(What you should do): Scan the records for lines with the word "computer", and copy every such line.

──────── Exercise materials ────────

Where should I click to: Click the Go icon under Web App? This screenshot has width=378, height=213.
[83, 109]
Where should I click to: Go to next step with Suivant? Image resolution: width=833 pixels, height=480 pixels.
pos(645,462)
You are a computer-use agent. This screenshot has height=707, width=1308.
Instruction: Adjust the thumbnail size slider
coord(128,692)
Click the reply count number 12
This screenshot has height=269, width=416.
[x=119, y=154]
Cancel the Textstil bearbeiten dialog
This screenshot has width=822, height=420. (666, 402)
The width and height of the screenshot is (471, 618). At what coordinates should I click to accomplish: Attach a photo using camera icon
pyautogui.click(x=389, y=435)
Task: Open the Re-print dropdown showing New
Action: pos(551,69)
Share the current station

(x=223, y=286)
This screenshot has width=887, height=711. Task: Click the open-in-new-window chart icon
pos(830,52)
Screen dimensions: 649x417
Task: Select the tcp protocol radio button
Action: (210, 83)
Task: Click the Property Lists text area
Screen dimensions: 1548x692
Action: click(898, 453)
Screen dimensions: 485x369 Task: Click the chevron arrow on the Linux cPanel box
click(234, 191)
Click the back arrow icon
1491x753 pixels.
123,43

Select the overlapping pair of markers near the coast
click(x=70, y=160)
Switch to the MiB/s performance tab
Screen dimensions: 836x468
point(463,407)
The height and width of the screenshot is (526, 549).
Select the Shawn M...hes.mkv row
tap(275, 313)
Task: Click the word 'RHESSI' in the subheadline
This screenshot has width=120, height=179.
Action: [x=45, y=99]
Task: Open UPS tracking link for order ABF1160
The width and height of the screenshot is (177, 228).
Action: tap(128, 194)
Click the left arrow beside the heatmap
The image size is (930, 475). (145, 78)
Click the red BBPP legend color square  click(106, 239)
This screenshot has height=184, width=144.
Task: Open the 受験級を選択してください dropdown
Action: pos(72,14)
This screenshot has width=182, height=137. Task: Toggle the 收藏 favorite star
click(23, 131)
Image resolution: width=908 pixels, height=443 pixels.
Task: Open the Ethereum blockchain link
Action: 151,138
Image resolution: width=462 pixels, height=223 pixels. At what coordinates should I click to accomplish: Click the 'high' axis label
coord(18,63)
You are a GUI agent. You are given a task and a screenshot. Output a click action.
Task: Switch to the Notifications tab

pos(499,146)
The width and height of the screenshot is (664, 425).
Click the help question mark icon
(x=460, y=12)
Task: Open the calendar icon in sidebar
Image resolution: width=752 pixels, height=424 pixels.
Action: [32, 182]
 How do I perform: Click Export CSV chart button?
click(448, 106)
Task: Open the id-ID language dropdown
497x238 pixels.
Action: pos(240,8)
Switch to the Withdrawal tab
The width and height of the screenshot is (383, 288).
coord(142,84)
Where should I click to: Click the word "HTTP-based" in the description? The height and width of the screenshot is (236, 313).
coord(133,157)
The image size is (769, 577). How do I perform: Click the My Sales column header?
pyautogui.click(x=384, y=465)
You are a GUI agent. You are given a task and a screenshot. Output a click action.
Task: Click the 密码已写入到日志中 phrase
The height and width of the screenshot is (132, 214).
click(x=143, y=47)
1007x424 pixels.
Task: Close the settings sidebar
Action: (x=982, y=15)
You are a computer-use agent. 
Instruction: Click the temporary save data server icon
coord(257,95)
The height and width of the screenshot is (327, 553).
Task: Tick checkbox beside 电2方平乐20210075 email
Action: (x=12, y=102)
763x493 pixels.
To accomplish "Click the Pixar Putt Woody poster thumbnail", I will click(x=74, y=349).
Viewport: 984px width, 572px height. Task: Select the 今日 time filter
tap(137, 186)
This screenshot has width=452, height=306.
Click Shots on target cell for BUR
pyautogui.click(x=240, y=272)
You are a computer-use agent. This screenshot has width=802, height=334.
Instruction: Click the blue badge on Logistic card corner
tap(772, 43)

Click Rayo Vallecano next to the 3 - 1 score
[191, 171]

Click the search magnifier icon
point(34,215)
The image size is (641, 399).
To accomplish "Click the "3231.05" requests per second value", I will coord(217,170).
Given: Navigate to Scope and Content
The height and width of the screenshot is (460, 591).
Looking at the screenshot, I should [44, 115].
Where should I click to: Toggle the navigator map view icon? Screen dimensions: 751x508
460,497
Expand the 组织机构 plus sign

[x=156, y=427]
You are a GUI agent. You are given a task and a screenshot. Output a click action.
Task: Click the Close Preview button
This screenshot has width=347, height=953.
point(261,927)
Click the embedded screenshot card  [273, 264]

────────

(Result of the exercise):
You are a computer-use agent. This screenshot has height=707, width=1308.
You are a computer-use agent. 
You are a computer-use agent. This screenshot has width=802, height=334.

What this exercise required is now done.